Hardy’s Bane receives nearly as much screen time as Batman and, though he’s no Joker, I found him very compelling. Towering above Batman and assured in his total superiority, Bane was a villain worthy of facing the Dark Knight, played charismatically and intimidatingly by Hardy.
As the wry and seductive cat burglar Selina Kyle, Hathaway stole every scene she was in, pun unintended. And Gary Oldman continued to prove himself as an indispensable part of the franchise as the ever-vigilant Commissioner Gordon came to grips with the lie he had perpetrated about Harvey Dent.
Joseph Gordon-Levitt’s character John Blake proved to be more central to Rises than I had anticipated. The reveal of Blake as Robin, though made painfully obvious for any comic fan early on in the film, still managed to give me fanboy-chills. As the film progressed, Blake learned that right and wrong are never as simple as they seem, and in order to do what’s right, sometimes you need to work outside of the system. It was clear that the character was building towards that pivotal final scene, in which Blake discovers the Batcave and begins his own journey towards becoming a hero.

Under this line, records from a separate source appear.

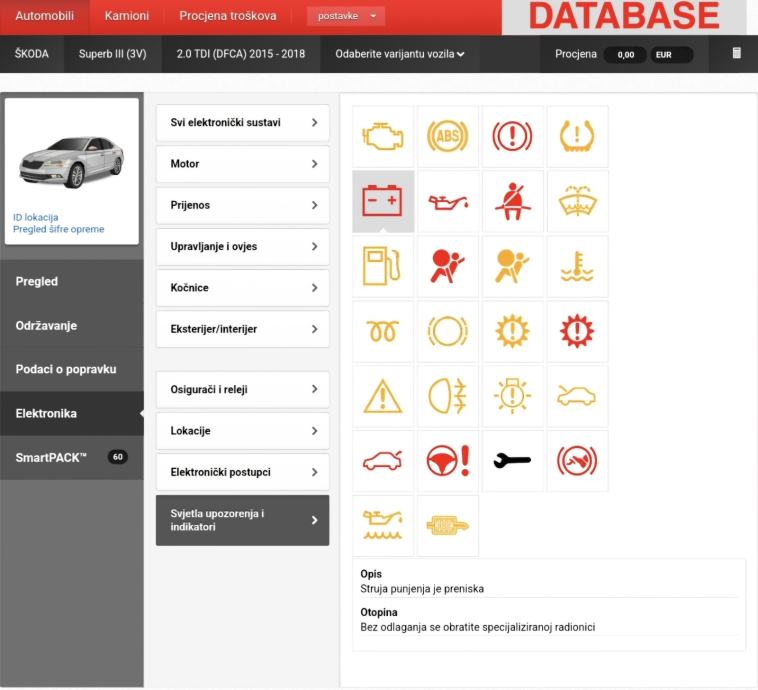
Task: Open the Održavanje sidebar section
Action: point(72,326)
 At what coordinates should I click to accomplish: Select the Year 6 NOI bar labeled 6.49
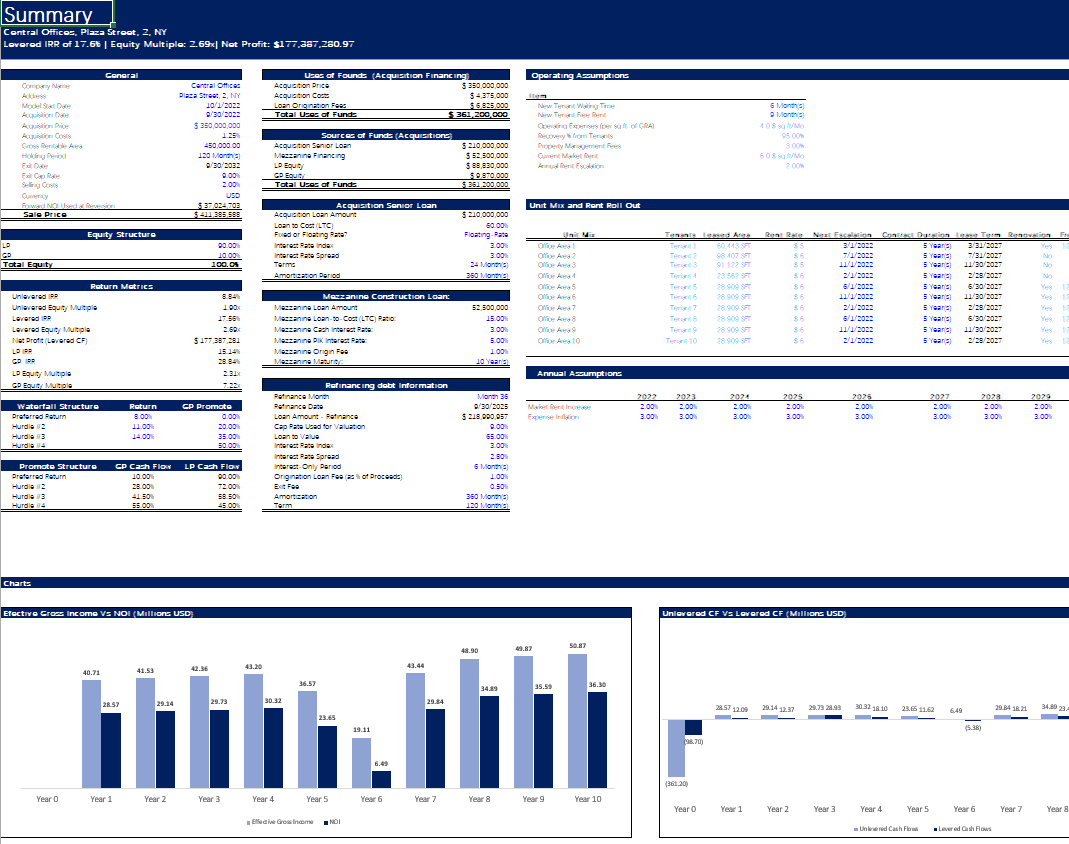(381, 778)

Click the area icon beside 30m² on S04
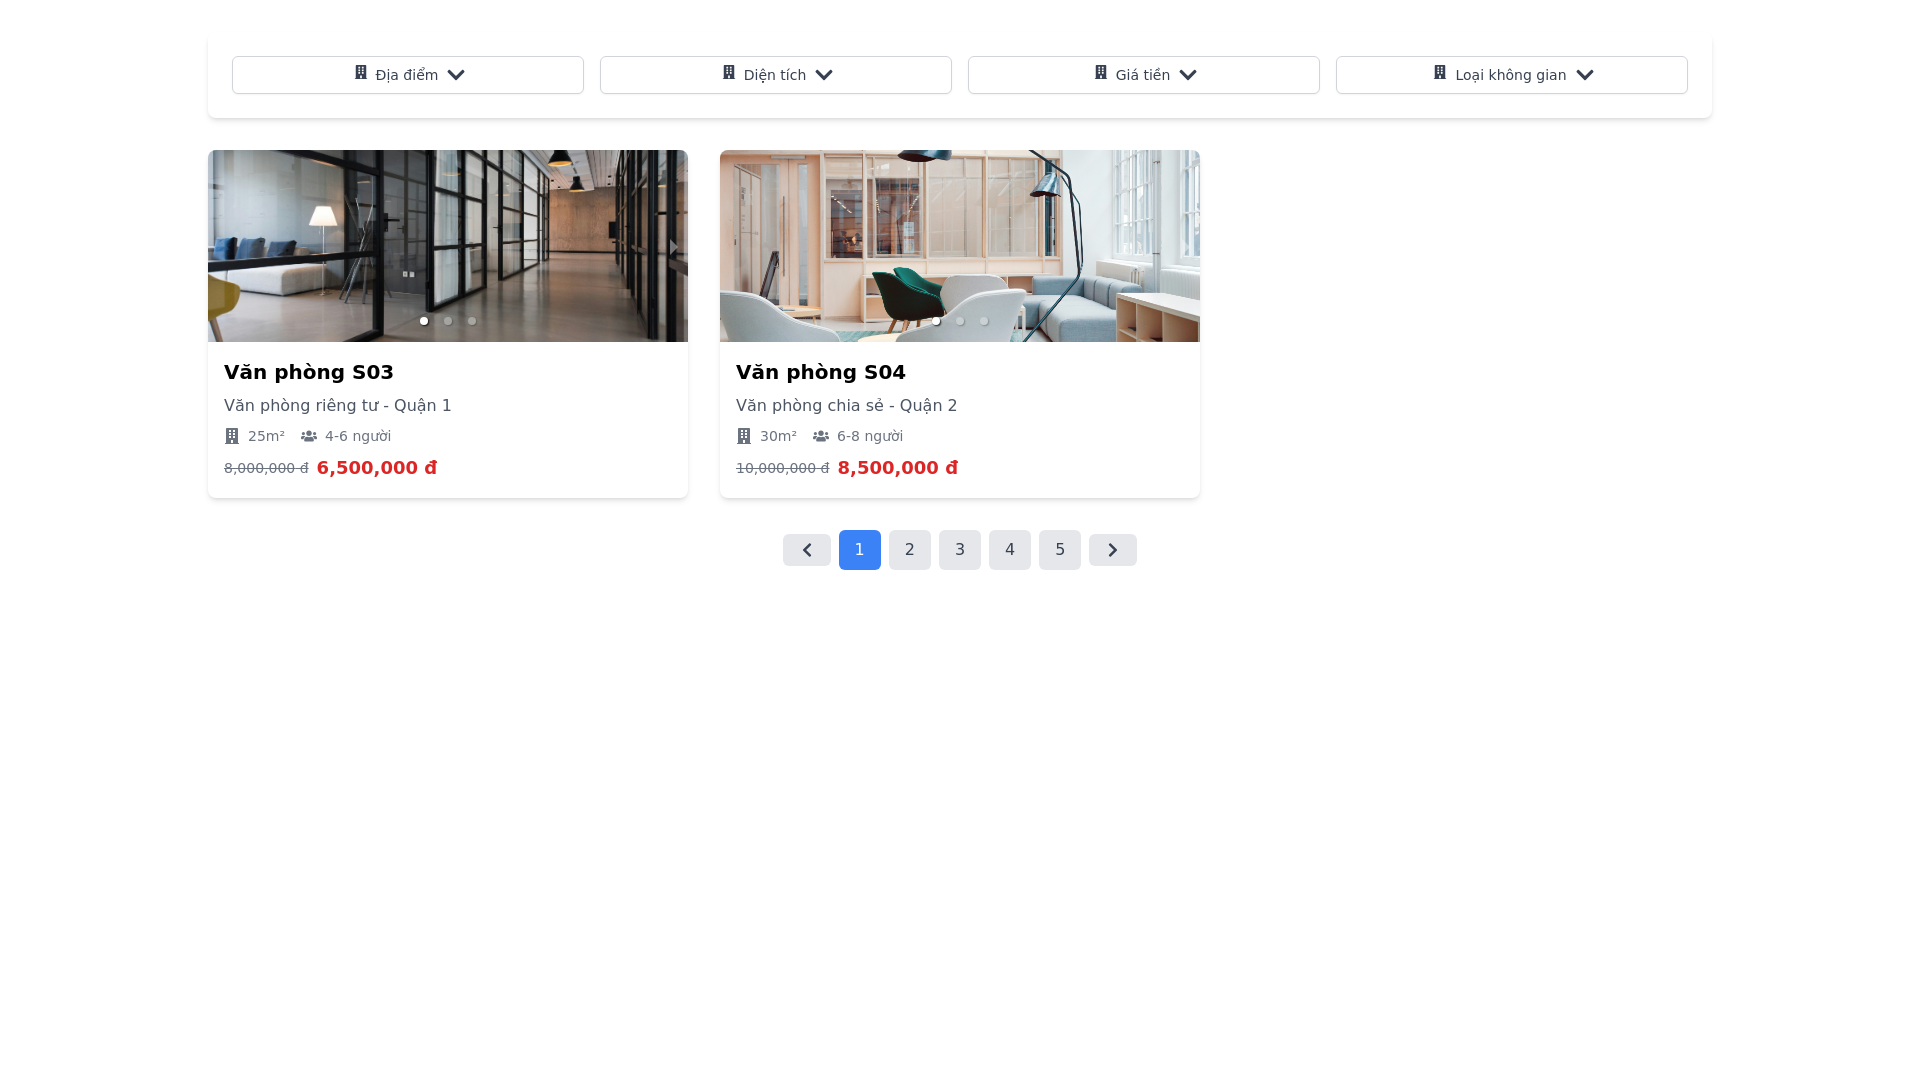(744, 436)

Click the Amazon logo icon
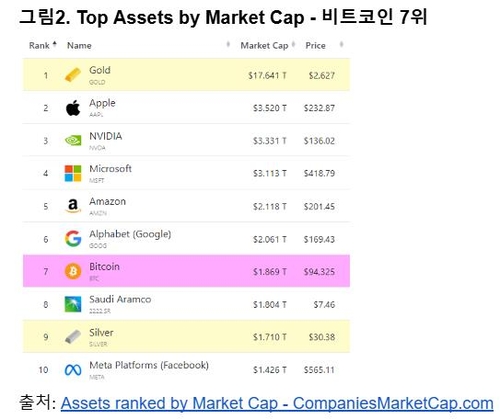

Of course the most important character arc of the film, and the part the narrative handles best, is the journey of Bruce Wayne / Batman. Crippled mentally and physically after his years in exile, Batman comes out of the shadows only to be broken and left for dead at the bottom of a pit. From his very lowest, Batman rises, both literally and figuratively, to once more become the hero Gotham needs him to be.
Forced to put everything on the line for his cause, Bruce rediscovers what made him a hero. When the battle is won, and we see that he has survived and has made a life for himself with Selina, it is clear that his journey has come full-circle. He rose as Batman, and for his ceaseless sacrifice and dedication to Gotham, was allowed to finally be Bruce Wayne. Now “Robin” John Blake, inspired by Bruce’s legacy and the symbol of the Batman, can take up the mantle. Gotham’s new champion rises.
In The Dark Knight Rises, Nolan has created a worthy bookend to his Batman trilogy. We’ve seen the full journey of Bruce Wayne. Batman began, he fell, and he rose.